Things to Bring on a Road Trip in Winter for Car Care
- Chains: Regular tires cannot handle snowy conditions – they do not have enough tread and often spin out on ice or snow. Chains provide traction and can handle snowy conditions. Always have a pair if snow is a possibility. Note that there are different sized chains for different sized wheels.
- Ice Scraper: Speaking of swerving, you need to be able to see to drive. Before starting up your car, use a scraper to clear the ice from the windshield and make sure the defroster is on. If you don’t have a scraper, a credit card can work to (but you may destroy it).
- Shovel: If it dumped snow and your car is buried, you’re going to have to dig it out. A lightweight, portable snow shovel is obviously the best way to go about this.

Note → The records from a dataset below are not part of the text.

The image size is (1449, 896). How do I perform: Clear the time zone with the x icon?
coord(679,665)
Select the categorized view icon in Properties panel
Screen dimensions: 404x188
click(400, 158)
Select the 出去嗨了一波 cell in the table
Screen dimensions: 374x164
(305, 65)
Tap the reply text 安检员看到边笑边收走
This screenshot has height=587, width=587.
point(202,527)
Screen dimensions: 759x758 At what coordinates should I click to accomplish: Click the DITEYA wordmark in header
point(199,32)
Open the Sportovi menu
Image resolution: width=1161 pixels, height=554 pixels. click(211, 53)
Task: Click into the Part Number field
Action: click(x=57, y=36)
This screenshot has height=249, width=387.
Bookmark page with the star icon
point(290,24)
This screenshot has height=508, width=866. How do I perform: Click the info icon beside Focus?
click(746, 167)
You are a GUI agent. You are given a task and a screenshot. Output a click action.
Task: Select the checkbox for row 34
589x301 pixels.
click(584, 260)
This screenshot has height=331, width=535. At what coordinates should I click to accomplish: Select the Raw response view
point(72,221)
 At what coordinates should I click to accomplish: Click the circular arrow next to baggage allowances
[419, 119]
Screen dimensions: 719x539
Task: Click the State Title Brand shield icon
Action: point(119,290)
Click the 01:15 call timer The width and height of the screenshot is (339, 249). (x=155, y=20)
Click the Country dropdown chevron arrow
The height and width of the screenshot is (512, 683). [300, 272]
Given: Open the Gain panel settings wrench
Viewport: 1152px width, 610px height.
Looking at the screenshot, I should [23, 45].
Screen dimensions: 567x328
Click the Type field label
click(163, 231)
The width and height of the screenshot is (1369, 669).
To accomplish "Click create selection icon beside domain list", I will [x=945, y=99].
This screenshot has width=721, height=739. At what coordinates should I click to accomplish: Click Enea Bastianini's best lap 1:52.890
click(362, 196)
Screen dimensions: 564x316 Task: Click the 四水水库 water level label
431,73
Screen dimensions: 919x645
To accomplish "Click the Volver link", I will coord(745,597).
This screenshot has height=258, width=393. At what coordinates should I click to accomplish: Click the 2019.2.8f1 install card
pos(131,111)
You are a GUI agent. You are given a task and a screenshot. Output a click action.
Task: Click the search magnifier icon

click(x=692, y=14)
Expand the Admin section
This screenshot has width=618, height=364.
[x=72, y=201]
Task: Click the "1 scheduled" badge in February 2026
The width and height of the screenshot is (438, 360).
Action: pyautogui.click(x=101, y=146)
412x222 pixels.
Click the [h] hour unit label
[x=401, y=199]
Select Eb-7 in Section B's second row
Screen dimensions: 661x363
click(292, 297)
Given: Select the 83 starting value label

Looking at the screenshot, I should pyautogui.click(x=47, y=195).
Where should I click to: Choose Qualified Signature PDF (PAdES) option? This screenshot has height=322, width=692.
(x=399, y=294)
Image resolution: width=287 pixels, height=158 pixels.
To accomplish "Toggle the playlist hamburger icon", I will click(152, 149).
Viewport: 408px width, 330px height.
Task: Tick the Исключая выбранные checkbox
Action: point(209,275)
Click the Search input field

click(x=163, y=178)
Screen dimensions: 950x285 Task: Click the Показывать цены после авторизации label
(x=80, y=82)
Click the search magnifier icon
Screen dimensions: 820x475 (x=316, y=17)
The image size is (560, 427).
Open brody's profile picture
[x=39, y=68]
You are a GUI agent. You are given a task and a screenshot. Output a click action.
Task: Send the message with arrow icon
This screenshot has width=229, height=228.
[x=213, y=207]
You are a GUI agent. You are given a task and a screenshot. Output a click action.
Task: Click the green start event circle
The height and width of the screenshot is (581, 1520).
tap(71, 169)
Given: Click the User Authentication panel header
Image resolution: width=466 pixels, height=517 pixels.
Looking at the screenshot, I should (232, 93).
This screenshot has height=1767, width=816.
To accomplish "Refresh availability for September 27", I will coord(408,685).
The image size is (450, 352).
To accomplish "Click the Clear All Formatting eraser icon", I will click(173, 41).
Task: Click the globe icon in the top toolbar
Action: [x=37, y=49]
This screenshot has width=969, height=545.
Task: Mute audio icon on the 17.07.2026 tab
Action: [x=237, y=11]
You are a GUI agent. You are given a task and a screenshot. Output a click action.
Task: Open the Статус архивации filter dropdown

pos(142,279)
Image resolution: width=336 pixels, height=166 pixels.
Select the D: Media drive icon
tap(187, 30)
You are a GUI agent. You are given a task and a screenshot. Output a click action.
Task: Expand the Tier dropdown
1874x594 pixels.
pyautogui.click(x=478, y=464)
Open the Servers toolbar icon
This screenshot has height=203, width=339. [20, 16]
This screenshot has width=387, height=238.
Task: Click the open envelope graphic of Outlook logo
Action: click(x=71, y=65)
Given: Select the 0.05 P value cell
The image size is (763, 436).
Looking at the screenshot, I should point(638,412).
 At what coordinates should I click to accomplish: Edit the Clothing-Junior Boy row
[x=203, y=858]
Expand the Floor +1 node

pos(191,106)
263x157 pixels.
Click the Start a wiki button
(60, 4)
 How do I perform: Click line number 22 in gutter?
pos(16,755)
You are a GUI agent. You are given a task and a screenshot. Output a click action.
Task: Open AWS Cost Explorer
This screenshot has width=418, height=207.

If you’re in a really hairy situation, you can use this winter road trip essential for digging a snow cave as well.
Hygienic Things to Pack on a Road Trip
Unless you want to return home looking like you just came from a weeklong music festival (then again maybe you are actually doing this…) you have to take care of your hygiene while on a road trip. Forget one of these on your road trip packing list and you’ll never miss it so much.
- Toiletries: Gotta keep those teeth and hair healthy, people! Admittedly, I almost always forget to pack these things on a long trip and immediately regret not having them (toothbrush: number one most forgotten travel item). Nothing feels better than having a fresh mouth after a night of camping.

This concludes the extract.